> _Your goal_
Where the data below has the string "Alvise", return the whole line.

[Extracted records]
━━━━━━━━━━━━━━━━

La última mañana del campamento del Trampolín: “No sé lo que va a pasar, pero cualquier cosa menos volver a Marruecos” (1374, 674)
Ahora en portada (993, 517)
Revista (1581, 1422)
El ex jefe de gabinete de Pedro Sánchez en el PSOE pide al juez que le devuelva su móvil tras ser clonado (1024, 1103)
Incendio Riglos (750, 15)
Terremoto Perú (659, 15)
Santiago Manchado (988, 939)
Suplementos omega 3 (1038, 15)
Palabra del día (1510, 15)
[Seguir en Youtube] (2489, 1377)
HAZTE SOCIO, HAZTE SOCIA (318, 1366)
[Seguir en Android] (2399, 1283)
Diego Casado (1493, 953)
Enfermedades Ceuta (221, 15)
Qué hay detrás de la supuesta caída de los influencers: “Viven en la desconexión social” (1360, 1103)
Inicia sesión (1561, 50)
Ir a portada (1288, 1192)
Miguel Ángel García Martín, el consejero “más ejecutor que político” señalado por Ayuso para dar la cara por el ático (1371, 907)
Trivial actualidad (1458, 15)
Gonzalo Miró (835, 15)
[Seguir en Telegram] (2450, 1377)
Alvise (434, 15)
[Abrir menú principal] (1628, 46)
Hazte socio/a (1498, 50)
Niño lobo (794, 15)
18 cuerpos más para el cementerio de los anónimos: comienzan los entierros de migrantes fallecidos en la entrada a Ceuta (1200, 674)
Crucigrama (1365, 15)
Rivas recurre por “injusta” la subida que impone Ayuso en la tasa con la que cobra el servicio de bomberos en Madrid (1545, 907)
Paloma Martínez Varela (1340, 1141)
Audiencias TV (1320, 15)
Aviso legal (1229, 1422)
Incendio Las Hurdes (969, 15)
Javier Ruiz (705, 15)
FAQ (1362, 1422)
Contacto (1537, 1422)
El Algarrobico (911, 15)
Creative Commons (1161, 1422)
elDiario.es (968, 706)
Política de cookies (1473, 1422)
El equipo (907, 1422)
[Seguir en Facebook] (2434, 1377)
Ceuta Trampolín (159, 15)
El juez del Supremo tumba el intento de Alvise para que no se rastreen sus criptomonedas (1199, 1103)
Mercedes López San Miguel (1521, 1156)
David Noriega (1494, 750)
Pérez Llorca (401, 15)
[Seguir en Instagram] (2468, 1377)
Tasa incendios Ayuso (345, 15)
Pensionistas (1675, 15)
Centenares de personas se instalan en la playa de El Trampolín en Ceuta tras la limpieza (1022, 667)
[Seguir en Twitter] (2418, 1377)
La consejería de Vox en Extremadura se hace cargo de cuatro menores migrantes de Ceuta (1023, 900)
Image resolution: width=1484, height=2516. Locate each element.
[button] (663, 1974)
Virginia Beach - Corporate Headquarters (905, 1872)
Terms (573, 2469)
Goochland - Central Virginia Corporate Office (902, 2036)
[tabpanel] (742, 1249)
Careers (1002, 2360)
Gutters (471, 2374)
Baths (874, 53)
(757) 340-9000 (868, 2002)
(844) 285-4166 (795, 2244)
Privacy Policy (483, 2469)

━━━━━━━━━━━━━━━━

> _Response to this exercise_
Alvise (434, 15)
El juez del Supremo tumba el intento de Alvise para que no se rastreen sus criptomonedas (1199, 1103)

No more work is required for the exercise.